Lack of Medical Evidence
A lack of medical proof to support the claim is one of the most prevalent reasons for disability denial in Ontario. To verify the severity of the medical condition and its influence on the individual’s ability to work, insurance companies frequently request a complete medical history and medical documents. If the necessary medical proof is not given, the claim will most likely be refused.
Safeguard your rights and your future. Use the services of our knowledgeable long-term disability lawyers to reduce the probability of claim denial. Use our knowledge and experience to help you win your case.
A pre-existing medical condition is another cause for disability denial in Ontario. If the individual had a medical problem before the disability coverage began, the insurance company may refuse the claim. The individual may be required to demonstrate that the current handicap is unrelated to the pre-existing ailment.
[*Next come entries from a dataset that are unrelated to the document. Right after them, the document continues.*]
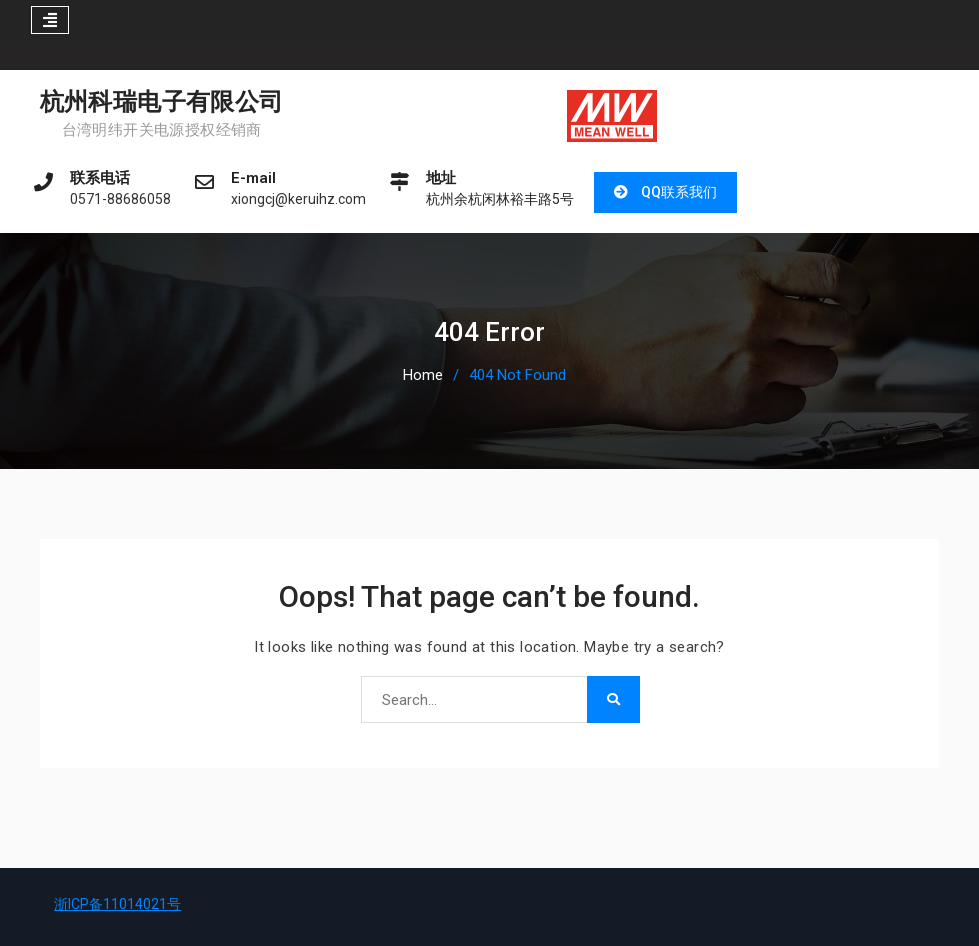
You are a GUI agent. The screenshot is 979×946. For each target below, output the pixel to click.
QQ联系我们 (679, 192)
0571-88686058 (120, 199)
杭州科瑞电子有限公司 (162, 102)
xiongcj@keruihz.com (298, 199)
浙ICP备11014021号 (117, 904)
Failure to Follow Treatment Plan
Insurance companies may also deny a claim if the individual does not adhere to the prescribed treatment plan. This might include neglecting to keep medical visits, failing to take prescribed drugs, or failing to follow medical advice. The insurance company may argue that if the individual had followed the treatment plan, their medical condition would have improved.
Exclusions in the Policy
Exclusions in the policy are another prevalent basis for disability rejection in Ontario. Certain medical illnesses or types of disability may be excluded from the coverage. For example, the policy may not cover disability caused by self-inflicted injuries or criminal activity. Before filing a claim, it is critical to study the policy’s exclusions.
Inadequate Information in the Application
If the individual fails to supply all of the required information in the application, the disability claim may be refused. A lack of medical history or inability to provide comprehensive and accurate information about their medical status might be examples of this. To avoid a claim being refused, it is critical to give comprehensive and precise information in the application.
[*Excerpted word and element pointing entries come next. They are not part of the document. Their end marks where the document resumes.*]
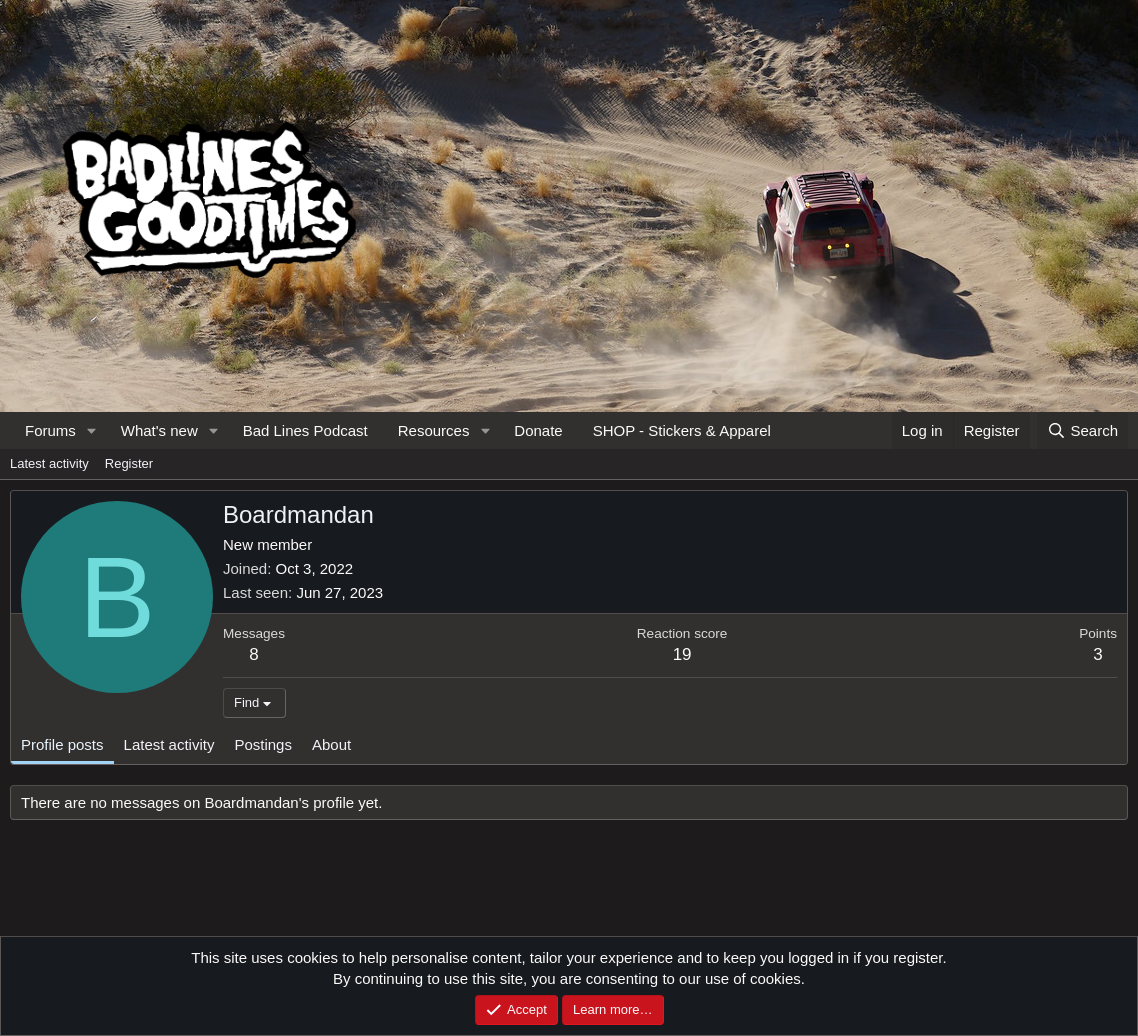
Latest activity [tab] (169, 744)
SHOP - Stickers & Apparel (682, 430)
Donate (538, 430)
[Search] (1082, 430)
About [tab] (331, 744)
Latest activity (49, 463)
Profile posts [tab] (62, 744)
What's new (159, 430)
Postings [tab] (263, 744)
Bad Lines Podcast (305, 430)
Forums (50, 430)
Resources (434, 430)
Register (129, 463)
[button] (92, 430)
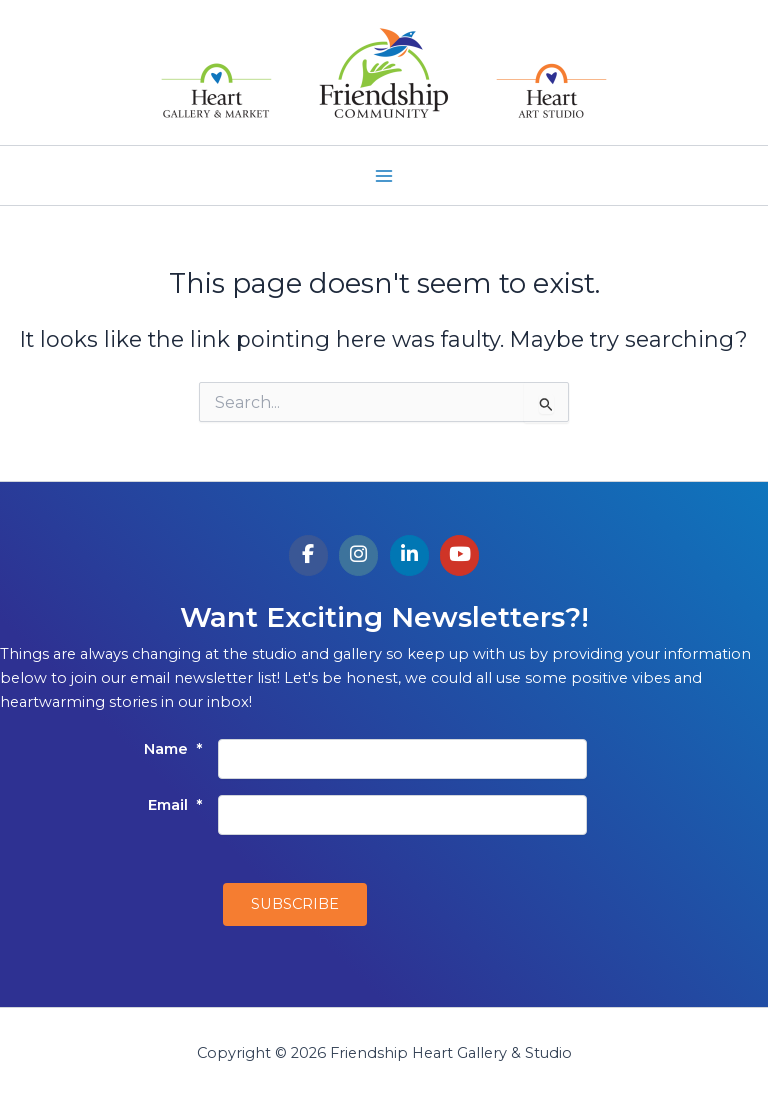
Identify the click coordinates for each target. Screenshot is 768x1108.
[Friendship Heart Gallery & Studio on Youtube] (459, 555)
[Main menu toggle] (384, 175)
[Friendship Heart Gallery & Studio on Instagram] (358, 555)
Exceeding the Maximum Benefit Period
Disability claims may be dismissed in specific situations if the claimant has exceeded the maximum benefit duration. The maximum benefit term is the longest period during which benefits can be provided. The insurance company may stop paying benefits once the maximum benefit term has been reached.
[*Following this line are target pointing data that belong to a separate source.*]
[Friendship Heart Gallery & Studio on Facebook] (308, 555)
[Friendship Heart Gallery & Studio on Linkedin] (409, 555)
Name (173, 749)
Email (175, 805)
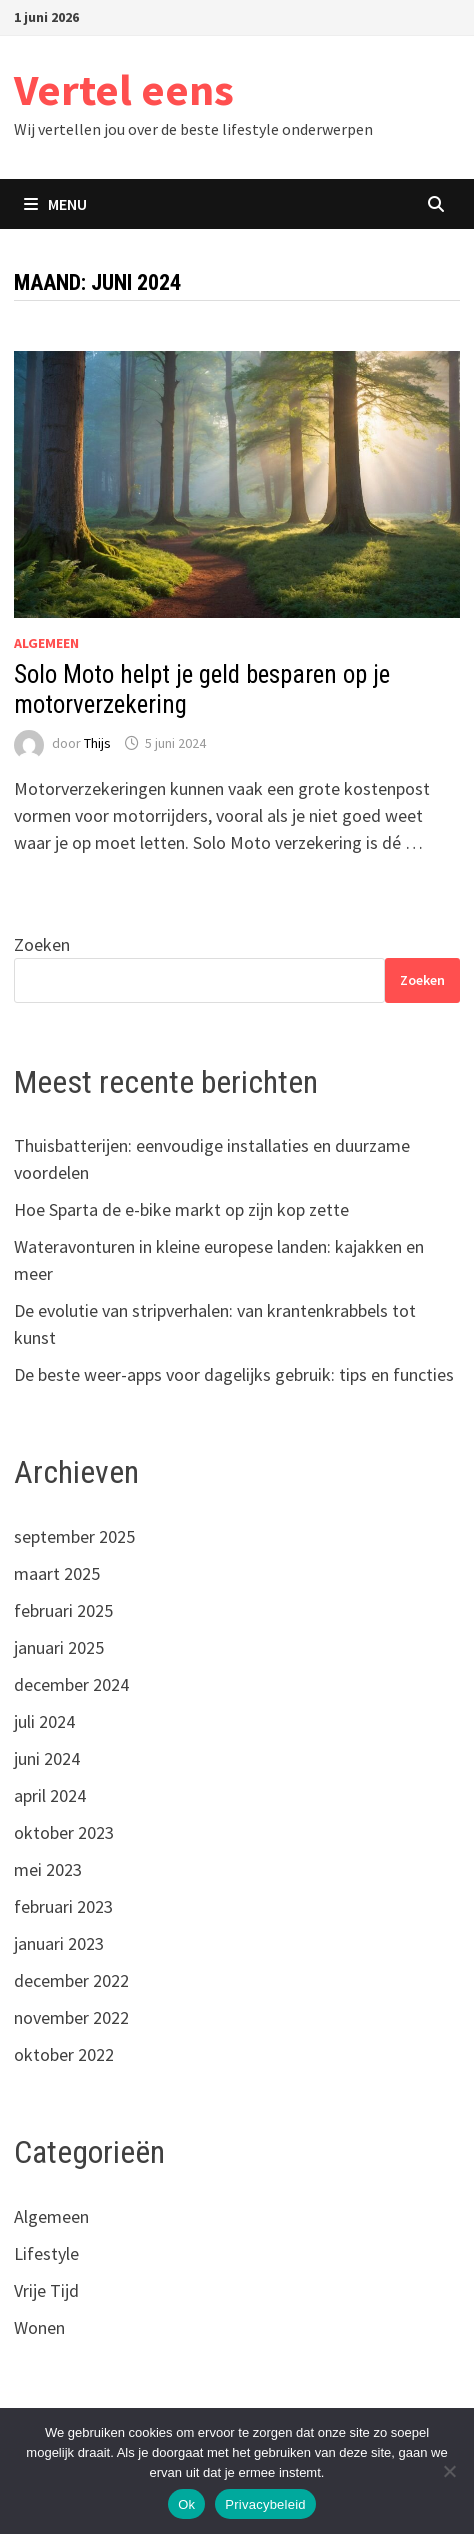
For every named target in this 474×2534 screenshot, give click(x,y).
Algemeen (46, 643)
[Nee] (449, 2471)
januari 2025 (59, 1647)
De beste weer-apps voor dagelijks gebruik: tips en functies (234, 1374)
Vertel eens (124, 89)
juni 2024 (47, 1758)
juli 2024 (44, 1721)
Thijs (97, 743)
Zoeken (42, 944)
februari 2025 (63, 1610)
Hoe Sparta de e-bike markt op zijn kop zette (181, 1209)
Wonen (39, 2327)
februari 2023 (63, 1906)
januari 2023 (59, 1943)
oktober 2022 (64, 2054)
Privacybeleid (265, 2504)
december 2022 (71, 1980)
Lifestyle (46, 2253)
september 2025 (74, 1536)
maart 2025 (57, 1573)
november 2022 (71, 2017)
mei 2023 (48, 1869)
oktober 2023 (64, 1832)
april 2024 (50, 1795)
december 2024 (71, 1684)
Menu (55, 204)
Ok (186, 2504)
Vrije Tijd (46, 2290)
In Ontario, if a disability claim is refused, the individual has the opportunity to appeal the judgment. The appeals procedure normally include an impartial panel reviewing the matter. Additionally, the individual may be able to submit additional medical proof or information to back up their claim. If the appeal is successful, the insurance company may be forced to pay back benefits.
In Ontario, disability rejection may be a stressful and perplexing affair. However, it is critical to comprehend the most typical reasons for disability denial as well as the appeals procedure. Individuals can improve their chances of getting benefits by giving complete and correct information, following the prescribed treatment plan, and appealing the decision if required.